[Start of section]

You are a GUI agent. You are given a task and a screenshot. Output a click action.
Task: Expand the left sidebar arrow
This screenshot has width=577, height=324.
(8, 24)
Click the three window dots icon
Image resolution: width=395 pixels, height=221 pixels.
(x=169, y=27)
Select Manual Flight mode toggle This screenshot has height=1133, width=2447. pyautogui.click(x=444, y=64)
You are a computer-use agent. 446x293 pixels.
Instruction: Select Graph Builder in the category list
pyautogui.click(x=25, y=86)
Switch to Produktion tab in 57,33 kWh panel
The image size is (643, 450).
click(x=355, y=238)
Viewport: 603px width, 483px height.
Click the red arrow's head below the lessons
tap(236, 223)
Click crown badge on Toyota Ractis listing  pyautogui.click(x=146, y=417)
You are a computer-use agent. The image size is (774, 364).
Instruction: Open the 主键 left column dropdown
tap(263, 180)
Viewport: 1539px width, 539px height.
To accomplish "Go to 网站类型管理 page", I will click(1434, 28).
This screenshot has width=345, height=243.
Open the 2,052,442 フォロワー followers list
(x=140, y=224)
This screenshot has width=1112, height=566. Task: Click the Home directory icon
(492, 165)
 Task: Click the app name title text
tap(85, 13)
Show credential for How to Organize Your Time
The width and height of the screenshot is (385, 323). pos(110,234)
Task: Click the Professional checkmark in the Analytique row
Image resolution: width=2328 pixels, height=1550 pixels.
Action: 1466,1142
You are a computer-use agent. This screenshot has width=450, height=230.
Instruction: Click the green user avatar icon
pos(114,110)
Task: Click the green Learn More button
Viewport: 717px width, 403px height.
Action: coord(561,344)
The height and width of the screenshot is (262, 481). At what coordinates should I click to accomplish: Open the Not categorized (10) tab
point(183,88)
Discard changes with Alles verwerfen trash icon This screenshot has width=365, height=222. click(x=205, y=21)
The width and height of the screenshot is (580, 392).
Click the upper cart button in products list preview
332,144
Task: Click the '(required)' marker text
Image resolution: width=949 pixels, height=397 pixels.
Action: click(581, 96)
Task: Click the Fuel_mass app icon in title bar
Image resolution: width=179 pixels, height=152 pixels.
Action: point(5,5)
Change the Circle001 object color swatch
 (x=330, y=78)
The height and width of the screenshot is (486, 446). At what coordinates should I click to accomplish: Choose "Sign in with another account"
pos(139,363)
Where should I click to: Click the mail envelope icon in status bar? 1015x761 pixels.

[End of section]

- WHAT YOU WILL DO
Everything above must be retyped. Keep each record exactly the same.

- THE ANSWER
You are a GUI agent. You are given a task and a screenshot. Output a click action.
Task: Expand the left sidebar arrow
This screenshot has width=577, height=324.
(8, 24)
Click the three window dots icon
Image resolution: width=395 pixels, height=221 pixels.
(x=169, y=27)
Select Manual Flight mode toggle This screenshot has height=1133, width=2447. pyautogui.click(x=444, y=64)
You are a computer-use agent. 446x293 pixels.
Instruction: Select Graph Builder in the category list
pyautogui.click(x=25, y=86)
Switch to Produktion tab in 57,33 kWh panel
The image size is (643, 450).
click(x=355, y=238)
Viewport: 603px width, 483px height.
Click the red arrow's head below the lessons
tap(236, 223)
Click crown badge on Toyota Ractis listing  pyautogui.click(x=146, y=417)
You are a computer-use agent. The image size is (774, 364).
Instruction: Open the 主键 left column dropdown
tap(263, 180)
Viewport: 1539px width, 539px height.
To accomplish "Go to 网站类型管理 page", I will click(1434, 28).
This screenshot has width=345, height=243.
Open the 2,052,442 フォロワー followers list
(x=140, y=224)
This screenshot has width=1112, height=566. Task: Click the Home directory icon
(492, 165)
 Task: Click the app name title text
tap(85, 13)
Show credential for How to Organize Your Time
The width and height of the screenshot is (385, 323). pos(110,234)
Task: Click the Professional checkmark in the Analytique row
Image resolution: width=2328 pixels, height=1550 pixels.
Action: 1466,1142
You are a computer-use agent. This screenshot has width=450, height=230.
Instruction: Click the green user avatar icon
pos(114,110)
Task: Click the green Learn More button
Viewport: 717px width, 403px height.
Action: coord(561,344)
The height and width of the screenshot is (262, 481). At what coordinates should I click to accomplish: Open the Not categorized (10) tab
point(183,88)
Discard changes with Alles verwerfen trash icon This screenshot has width=365, height=222. click(x=205, y=21)
The width and height of the screenshot is (580, 392).
Click the upper cart button in products list preview
332,144
Task: Click the '(required)' marker text
Image resolution: width=949 pixels, height=397 pixels.
Action: click(581, 96)
Task: Click the Fuel_mass app icon in title bar
Image resolution: width=179 pixels, height=152 pixels.
Action: point(5,5)
Change the Circle001 object color swatch
 (x=330, y=78)
The height and width of the screenshot is (486, 446). At what coordinates should I click to accomplish: Choose "Sign in with another account"
pos(139,363)
Where should I click to: Click the mail envelope icon in status bar? 1015x761 pixels.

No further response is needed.